Now, I’m sure as the avid reader that you are, who has read several times over each and every one of my posts, you have a few burning questions for me.  And let me tell you right now, no, there were not a lot of people holding umbrellas like when I wen to the Great Wall.  This time the big thing was matching hats.  Tours or groups that come together (I saw a bus of Russian retired grandmother types) all wear matching hats.  I saw a group with neon orange baseball caps and a group with Burberry print bucket hats.  So take note: umbrellas are no longer in vogue.  For family pictures, go with matching hats.  Granted, in these pictures you’ll spy precious few of these aforementioned articles but I submit that as a sign of it being a growing trend.  Be ahead of the fashionista curve, get yours today.

Back to the Palaces and Halls.  Not only can you basically only get a tease of what life in Ancient China was like at these numerous spots, you also can read what went on inside of them.  And those Emperors of Ancient China had Halls for EVERYTHING.  Some were used to review ceremonial harvest tools.  Some were used as a brief nap or resting place before a ceremony (I bet it’s because the Emperor would have to walk SO FAR from his bedroom to the ceremony hall, that he’d have to stop half way there and have a cup of tea or something.  So they built a small “Palace” for it).  Some are for reading prayers aloud (so does that mean there is one for reading prayers quietly to ones self?  I didn’t see one.  Must have missed it).  One is where an Empress gave birth to a baby boy.  Did they build the building specifically for that purpose?  Some things were unclear on the signs.
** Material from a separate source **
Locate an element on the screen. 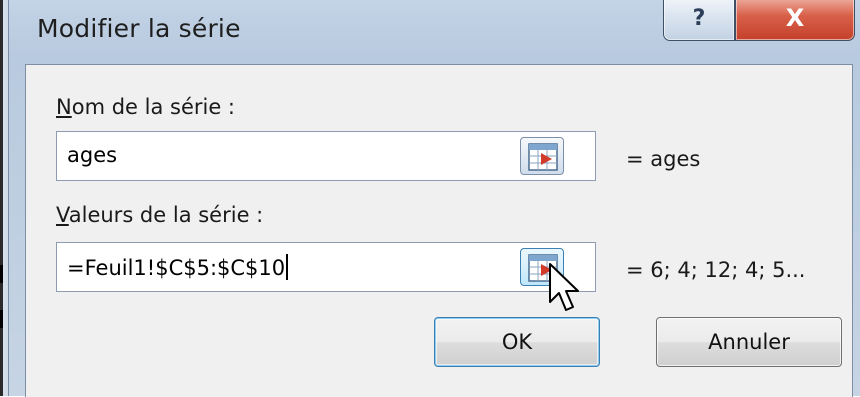 This screenshot has height=397, width=860. help-icon: ? is located at coordinates (699, 18).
Aside: Actually, most things were unclear on the signs.  They say helpful things about beauty, but nothing that really answers my burning questions.  Like this one:

It was beside this tree:

If you ever go to the Forbidden City, be prepared to walk a long way over uneven stone paths.  I wish I could tell you more of the history or the culture of the Forbidden City, but I kind of just walked from building to building and looked from afar.  After five months here, I’m still not comfortable elbowing people away just so I can get a decent look at something.  But that’s the culture here.
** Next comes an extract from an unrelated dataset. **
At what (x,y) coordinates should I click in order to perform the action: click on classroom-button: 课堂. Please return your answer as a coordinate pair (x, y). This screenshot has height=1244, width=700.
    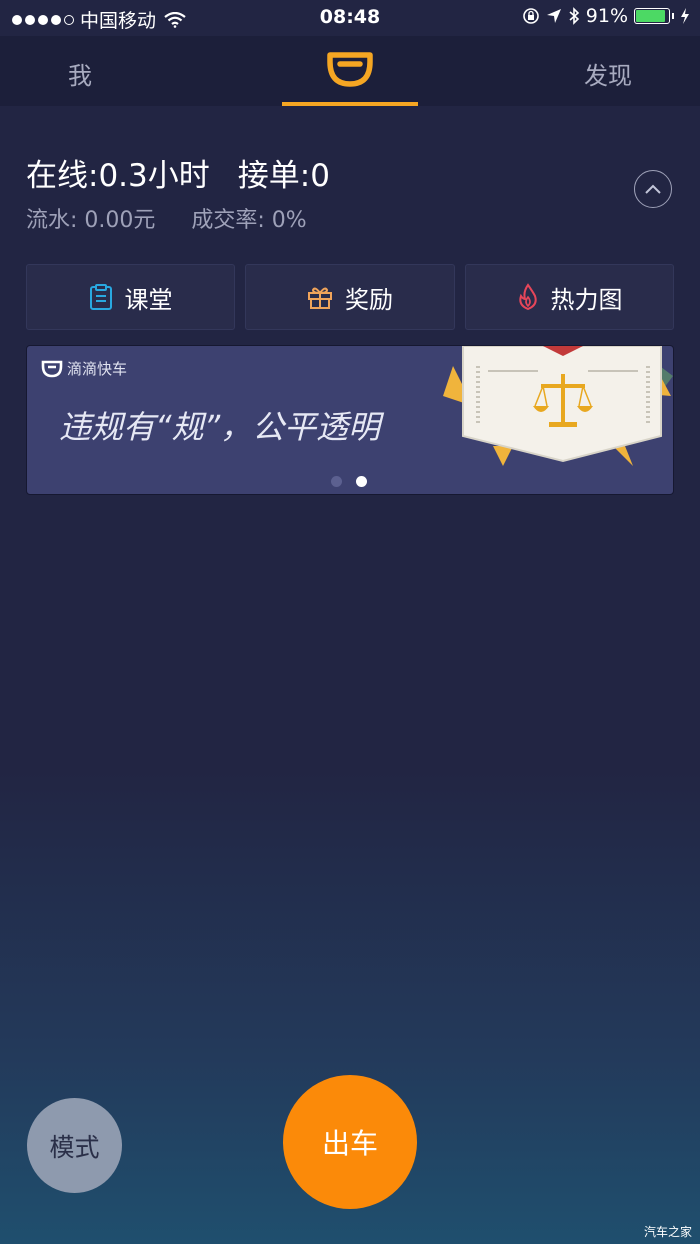
    Looking at the image, I should click on (130, 297).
What I can tell you is this: they have these large pots everywhere.  They were once used to hold water in the event of a fire (seemed to be a constant problem here back then) (probably because of the Chinese obsession with fireworks and pyrotechnics).

All of the doors look like this (I’ve learned from Karate Kid 3 that touching the nobs (or is it ‘knobs’? (there was no helpful sign to say)) will bring good luck.  I feel it’s highly auspicious that I spent my New Years Day touching almost every nob I came across…which was at least 200).

Also, all doorways are constructed with this at the bottom so you must step over it (I’ve heard stepping on it is bad or disrespectful).

The tops of the walls, gates, halls, and palaces are all decorated with these fellas:

And there were a lot dragony things.  Like this one that looks incredibly happy:

If you ever go to the Forbidden City, I therefore do not suggest going with any natives unless they’re really interested in history.  All told, I didn’t get a lot of time to read about the pointless things every Hall and Palace was created for because we just kind of kept constantly walking.  My opinion of the lot of the friends I’ve made here is they’re more interested in just looking and admiring the beauty of things (which is fine, don’t get me wrong.  In fact, Chinese are so focused on aesthetics, they have a standard for the “perfect” smile – it shows exactly eight teeth.  They have a standard for the best way to hold chopsticks and what each grasp means about your future and your personality.  I could have stopped and read things because it was what “I” wanted to do – but that’s another part of Chinese culture.  Never do what you want to do.  It’s rude.  Be hospitable and do what others want to do).  In conclusion, always wear matching hats with your party members.